The scars of war have healed, but today it is less the cuisine that draws tourists than the 5,000km of beaches and islands stretching along the Croatian coastline. Thanks to a committed and growing group of food producers, chefs and winemakers, however, it looks like Croatia’s food fortunes are ready to return.
This became abundantly clear as I explored the Zadar region, north of Split, set between the Adriatic and the Velebit mountain range. The city of Zadar itself was occupied by the Romans, was the capital of Dalmatia in the Byzantine period, was sold to the Venetians in the 15th century and became part of the Austro-Hungarian empire in 1797.”
Polly Russell also writes about Pag and the well-known Pag cheese:
The island is synonymous with Croatia’s best-known cheese. “In Croatia Pag is cheese and cheese is Pag. Pag’s sheep, a breed unique to the island, eat a diet rich in aromatic herbs flavoured by the north-east winds known as the bora. When a big bora blows everything is covered in salt, like a frosting of snow.

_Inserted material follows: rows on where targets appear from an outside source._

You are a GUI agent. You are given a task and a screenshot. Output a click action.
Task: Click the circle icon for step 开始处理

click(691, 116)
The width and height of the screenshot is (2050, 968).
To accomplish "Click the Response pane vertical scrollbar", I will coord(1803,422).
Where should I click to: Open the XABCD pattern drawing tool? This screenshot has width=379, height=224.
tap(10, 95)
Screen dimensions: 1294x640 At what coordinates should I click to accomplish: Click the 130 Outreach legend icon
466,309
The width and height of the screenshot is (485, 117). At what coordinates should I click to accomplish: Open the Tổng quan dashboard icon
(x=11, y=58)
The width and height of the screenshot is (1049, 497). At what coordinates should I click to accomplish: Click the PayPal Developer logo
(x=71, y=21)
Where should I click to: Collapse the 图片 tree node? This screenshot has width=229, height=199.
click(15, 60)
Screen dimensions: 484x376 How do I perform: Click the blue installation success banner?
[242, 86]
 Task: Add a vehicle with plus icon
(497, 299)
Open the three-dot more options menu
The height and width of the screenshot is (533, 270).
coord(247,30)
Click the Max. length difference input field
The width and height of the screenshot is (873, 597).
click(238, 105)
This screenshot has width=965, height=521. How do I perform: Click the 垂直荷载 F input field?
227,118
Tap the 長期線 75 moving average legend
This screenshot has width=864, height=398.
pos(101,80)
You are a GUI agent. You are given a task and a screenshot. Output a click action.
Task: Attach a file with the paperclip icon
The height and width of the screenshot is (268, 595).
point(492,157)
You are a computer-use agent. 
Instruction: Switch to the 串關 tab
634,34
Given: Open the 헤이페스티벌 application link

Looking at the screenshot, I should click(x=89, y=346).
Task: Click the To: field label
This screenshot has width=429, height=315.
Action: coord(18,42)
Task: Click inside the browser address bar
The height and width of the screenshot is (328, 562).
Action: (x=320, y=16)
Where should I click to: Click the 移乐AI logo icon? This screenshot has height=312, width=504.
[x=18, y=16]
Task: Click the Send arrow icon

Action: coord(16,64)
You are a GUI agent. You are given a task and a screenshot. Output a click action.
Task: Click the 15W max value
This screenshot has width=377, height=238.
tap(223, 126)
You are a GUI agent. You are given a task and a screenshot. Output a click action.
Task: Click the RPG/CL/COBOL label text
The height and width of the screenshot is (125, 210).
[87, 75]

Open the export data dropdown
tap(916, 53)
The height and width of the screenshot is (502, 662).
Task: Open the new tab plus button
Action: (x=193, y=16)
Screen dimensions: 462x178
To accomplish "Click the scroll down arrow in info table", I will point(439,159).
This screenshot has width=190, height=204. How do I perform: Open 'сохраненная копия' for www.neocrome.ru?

Pag is also home to one of the country’s best restaurants: Boškinac, a secluded stone house situated amid olive groves, pine forests and vineyards (they make their own olive oil and wine, and run a four-star boutique hotel). If anywhere, this was where Bourdain’s Croatian epiphany took place, the chef having tasted their slow-cooked stew with noodles, and a dish of lamb tripe. Appreciative of Bourdain’s blessing, this June, Boškinac inaugurated an annual “Bourdain Celebration Day”, with tributes and a tasting menu and, of course, plenty of good wine.